Back then the plugin was called ThingieQuery, which turns out not to be a great name for a product aimed at enterprise customers. Since then, I've been quite busy, I've incorporated, rebranded, sold (licenses), polished, and other verbs as well. I've also adjusted the pricing and switched to a freemium model.
Here's the free vs. paid breakdown:
- Free stuff: basic IDE functionality, full SQL support for tables in Excel, query automation, non-commercial use
- Paid stuff: (in addition to all the free stuff) connectivity to external databases, advanced IDE functionality (autocomplete, error squigglies, etc.), commercial use
The free feature set is pretty useful on its own. Offering it makes sense from a business perspective - to drive adoption, but also from a personal standpoint, since it's a product I'm proud of and would like as many people to make use of it as possible.

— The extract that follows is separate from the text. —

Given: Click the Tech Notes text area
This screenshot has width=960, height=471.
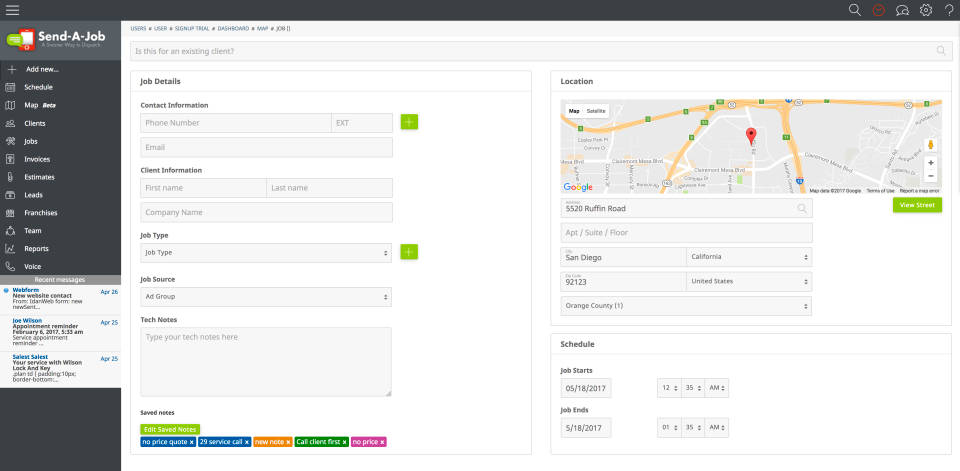Looking at the screenshot, I should coord(266,362).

The paid licenses come in two flavors:
1. Professional
- for people paying out of pocket
- can activate 2 machines at the same time (e.g. work/home)

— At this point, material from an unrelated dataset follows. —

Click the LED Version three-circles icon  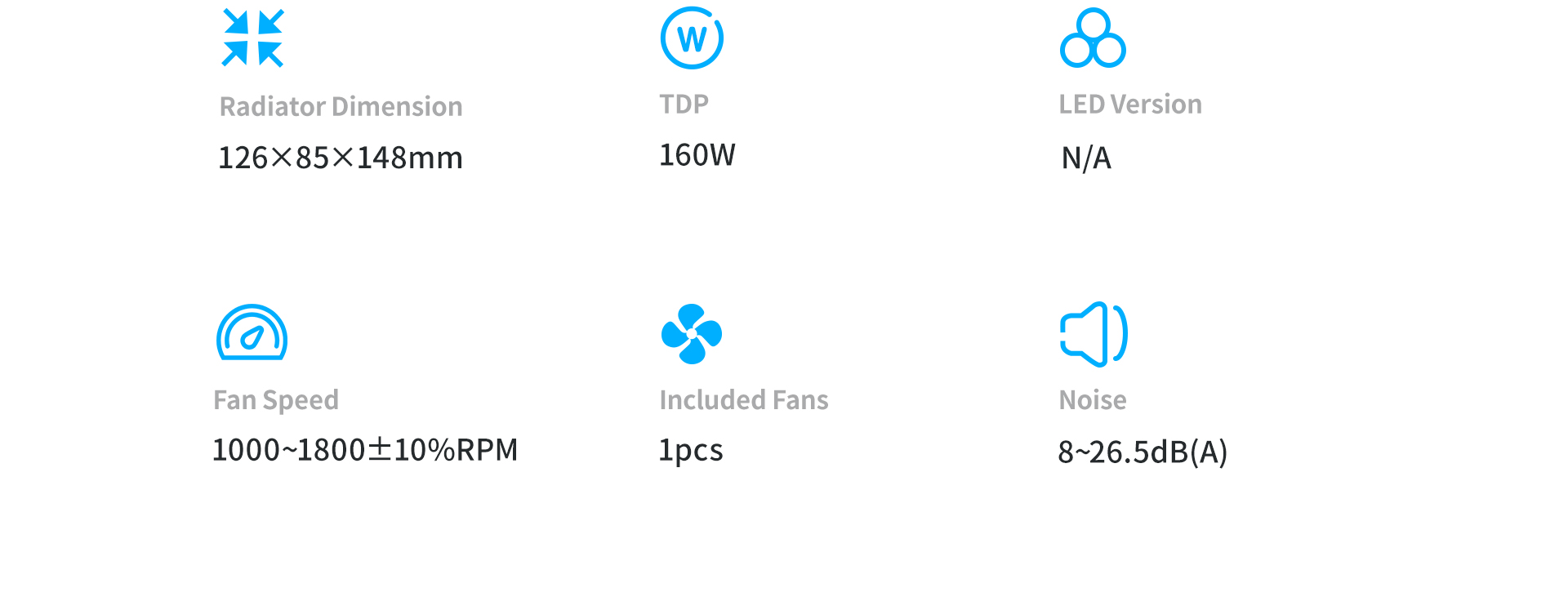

- licenses can be transferred ad-hoc to other machines with a 1-min procedure (e.g. when working on a client's computer)
2. Enterprise
- a per-seat license for purchase by companies
- includes support
- can also be transferred from machine to machine
The license types were in large part influenced by the feedback I got in the original post.
I should note that I'm running a December discount promotion; you can use the following key to get a cool 40% discount on a Professional license: RZHDNDT4
In any case, please do take a look and give it a try. The trial licenses (for the premium features) have been reset since last post, so you can use a new one even if you've used a trial before.
Feedback, customers, and free users are most welcome and appreciated:)
Hi, this is great. I'd gladly pay $99 for having such a convenient helper. However, I'm sad to see it's a temporary license. This is not SaaS, but priced like one.
Can't you make it $X for the product + 1 year of updates?
I understand that you need sustainability but you can seek for that on enterprise support deals and by convincing users to renew their license after a year to get a newer version.
Hi patates. I get your point. As a user, I'd want that too. I had previously priced the professional license at $149 as a one-off price, but then noticed companies were buying those instead of the enterprise ones, and getting unlimited licenses. I'd definitely like to keep the subscription model for enterprise licenses, but would not mind having the private ones be a one-off price. I'll have to think about that. If I do that at some point, I'll change the existing licenses to permanent, to not be a jerk to existing customers:)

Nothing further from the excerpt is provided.